## RECORD EXCERPTS

=======

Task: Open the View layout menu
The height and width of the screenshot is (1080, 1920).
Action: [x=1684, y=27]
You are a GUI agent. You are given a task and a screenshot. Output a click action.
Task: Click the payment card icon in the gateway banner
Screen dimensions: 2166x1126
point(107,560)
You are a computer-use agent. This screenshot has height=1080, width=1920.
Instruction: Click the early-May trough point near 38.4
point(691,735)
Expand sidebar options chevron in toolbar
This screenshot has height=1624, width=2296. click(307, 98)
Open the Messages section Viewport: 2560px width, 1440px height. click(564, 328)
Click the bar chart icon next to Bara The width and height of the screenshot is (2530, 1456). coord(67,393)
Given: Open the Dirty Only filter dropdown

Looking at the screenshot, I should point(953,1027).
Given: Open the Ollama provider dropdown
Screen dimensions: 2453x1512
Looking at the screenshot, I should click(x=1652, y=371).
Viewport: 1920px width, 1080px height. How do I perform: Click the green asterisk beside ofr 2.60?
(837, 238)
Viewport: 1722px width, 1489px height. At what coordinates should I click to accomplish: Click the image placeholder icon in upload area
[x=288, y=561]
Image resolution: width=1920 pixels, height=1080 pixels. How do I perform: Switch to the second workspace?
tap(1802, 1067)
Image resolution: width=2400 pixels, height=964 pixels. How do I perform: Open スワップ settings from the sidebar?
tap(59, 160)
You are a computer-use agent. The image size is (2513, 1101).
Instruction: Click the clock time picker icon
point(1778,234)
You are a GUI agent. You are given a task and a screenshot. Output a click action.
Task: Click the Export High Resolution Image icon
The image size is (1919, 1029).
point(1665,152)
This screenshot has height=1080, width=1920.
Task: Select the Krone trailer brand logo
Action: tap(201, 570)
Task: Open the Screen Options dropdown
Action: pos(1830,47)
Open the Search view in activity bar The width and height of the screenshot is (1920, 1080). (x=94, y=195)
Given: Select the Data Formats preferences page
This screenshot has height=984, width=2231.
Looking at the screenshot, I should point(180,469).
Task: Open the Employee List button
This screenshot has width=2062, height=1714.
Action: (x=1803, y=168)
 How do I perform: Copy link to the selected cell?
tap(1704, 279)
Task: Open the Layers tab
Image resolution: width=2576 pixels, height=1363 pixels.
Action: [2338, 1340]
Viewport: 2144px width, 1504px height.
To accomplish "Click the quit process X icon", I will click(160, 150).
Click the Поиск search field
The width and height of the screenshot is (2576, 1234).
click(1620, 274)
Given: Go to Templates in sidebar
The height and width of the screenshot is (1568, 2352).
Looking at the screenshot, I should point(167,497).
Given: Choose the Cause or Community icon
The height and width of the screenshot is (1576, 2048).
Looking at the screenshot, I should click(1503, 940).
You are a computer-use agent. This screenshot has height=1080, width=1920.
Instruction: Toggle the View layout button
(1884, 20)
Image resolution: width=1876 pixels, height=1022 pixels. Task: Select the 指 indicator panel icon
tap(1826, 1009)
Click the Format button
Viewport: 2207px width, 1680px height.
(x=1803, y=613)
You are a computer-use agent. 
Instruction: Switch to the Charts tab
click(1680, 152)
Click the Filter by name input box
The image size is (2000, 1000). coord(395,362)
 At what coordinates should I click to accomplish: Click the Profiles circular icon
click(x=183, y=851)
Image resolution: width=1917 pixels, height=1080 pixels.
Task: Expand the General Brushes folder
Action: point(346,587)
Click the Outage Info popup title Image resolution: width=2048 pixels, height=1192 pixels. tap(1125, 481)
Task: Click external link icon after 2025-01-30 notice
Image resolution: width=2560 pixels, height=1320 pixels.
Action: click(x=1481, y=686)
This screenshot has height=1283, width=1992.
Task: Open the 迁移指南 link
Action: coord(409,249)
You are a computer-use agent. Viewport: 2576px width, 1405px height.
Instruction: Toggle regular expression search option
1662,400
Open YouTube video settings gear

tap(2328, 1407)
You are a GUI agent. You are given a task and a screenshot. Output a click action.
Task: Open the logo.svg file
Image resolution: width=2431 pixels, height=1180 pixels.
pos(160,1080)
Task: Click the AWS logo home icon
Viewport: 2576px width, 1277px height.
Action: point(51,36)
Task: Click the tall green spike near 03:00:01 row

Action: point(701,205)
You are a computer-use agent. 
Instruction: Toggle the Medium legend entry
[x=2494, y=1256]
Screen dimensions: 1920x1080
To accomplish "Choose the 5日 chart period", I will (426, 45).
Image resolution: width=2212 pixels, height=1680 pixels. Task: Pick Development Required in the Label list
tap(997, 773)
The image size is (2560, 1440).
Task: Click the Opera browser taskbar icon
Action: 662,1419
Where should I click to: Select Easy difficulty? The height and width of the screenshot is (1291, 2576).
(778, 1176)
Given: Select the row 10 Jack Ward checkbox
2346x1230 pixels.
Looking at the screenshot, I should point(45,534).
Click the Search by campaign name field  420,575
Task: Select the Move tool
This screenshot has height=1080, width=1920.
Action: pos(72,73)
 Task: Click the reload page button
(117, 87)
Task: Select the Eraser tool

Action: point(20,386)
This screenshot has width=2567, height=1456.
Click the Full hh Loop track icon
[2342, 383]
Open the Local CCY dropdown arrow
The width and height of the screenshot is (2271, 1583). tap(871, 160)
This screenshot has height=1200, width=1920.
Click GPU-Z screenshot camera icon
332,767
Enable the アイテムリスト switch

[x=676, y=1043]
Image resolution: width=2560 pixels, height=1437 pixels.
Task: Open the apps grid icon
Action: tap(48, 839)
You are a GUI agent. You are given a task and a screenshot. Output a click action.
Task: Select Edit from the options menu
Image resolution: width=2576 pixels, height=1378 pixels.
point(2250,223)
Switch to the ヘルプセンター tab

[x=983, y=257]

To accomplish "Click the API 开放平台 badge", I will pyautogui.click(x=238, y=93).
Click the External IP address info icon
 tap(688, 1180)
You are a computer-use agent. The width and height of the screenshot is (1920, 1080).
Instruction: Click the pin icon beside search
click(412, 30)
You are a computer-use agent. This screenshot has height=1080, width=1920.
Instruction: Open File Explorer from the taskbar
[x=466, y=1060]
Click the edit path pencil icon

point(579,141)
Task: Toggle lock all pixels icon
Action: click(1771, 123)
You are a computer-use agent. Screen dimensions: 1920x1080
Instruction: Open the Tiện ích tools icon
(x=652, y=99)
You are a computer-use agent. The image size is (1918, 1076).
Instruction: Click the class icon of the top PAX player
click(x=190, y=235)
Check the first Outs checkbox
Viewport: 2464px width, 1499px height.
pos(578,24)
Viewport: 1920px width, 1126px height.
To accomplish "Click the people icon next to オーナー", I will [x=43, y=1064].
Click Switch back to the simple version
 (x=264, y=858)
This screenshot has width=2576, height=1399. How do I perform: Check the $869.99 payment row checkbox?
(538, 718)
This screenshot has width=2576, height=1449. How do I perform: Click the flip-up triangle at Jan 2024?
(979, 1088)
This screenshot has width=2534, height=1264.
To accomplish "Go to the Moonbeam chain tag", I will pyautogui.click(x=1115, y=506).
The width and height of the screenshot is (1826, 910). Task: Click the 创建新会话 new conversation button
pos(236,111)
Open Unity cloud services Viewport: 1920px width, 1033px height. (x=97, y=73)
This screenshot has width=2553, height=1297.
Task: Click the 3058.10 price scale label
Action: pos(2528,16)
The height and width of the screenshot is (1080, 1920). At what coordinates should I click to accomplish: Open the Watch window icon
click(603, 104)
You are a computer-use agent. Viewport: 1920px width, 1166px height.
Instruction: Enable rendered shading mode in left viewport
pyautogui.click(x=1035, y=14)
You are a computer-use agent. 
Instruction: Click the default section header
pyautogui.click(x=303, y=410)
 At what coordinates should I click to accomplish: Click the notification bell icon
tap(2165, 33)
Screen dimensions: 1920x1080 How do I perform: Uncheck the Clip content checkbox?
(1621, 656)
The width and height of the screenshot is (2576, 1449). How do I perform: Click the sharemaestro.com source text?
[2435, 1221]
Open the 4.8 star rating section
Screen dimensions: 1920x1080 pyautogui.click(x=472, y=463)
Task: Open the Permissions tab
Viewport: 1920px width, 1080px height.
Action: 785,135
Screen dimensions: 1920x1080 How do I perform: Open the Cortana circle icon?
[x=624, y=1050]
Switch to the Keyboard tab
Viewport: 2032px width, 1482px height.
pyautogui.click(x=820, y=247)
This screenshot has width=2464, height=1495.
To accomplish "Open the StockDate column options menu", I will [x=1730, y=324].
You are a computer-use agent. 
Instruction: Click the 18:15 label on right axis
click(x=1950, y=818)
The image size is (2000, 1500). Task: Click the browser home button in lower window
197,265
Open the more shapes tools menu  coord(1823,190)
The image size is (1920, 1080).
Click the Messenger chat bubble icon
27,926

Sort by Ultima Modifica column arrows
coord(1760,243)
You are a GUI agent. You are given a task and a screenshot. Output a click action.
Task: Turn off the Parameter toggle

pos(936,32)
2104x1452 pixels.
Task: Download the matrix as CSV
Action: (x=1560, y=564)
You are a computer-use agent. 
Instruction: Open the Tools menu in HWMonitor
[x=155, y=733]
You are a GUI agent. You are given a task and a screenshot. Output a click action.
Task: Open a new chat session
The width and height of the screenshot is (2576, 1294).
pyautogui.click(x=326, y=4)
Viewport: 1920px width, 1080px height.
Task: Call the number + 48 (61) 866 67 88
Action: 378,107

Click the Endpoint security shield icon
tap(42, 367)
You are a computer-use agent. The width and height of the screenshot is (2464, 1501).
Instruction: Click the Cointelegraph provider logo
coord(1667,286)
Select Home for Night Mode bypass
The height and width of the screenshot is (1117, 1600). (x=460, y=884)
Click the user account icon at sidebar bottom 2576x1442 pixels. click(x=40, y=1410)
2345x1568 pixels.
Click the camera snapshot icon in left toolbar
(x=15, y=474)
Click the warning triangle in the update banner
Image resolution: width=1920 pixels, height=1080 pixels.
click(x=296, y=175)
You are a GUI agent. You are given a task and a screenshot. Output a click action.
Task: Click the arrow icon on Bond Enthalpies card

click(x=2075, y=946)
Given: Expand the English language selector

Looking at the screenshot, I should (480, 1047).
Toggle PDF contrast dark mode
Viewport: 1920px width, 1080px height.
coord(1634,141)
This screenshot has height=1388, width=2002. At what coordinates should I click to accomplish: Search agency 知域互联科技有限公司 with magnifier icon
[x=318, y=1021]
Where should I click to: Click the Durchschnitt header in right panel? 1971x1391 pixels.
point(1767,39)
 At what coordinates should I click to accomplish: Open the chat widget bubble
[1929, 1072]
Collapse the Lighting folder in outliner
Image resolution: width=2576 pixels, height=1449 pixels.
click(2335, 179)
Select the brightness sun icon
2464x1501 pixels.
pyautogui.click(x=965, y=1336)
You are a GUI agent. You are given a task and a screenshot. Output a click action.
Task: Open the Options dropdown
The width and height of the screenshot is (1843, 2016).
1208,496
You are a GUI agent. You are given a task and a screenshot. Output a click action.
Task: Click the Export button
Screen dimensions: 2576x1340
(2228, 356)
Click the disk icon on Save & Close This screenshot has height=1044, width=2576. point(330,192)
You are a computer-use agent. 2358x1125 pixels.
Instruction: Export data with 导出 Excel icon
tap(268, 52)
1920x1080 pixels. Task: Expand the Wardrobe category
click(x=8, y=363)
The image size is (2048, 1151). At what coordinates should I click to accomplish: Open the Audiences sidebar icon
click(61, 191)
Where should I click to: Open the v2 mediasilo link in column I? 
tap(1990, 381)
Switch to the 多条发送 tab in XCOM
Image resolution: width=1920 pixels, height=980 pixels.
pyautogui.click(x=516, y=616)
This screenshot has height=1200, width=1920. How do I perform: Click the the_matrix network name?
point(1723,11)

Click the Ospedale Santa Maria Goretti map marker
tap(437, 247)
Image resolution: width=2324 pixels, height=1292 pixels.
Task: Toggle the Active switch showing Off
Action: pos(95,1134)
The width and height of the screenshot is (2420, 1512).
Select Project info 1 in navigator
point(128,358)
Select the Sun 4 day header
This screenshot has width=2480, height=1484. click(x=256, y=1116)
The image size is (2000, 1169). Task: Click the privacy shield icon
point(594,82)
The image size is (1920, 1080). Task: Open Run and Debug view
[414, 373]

=======

## TASK BRIEF
Find out how many lines in the data above hold the word "will". Write only the number.

## TASK RESULT
6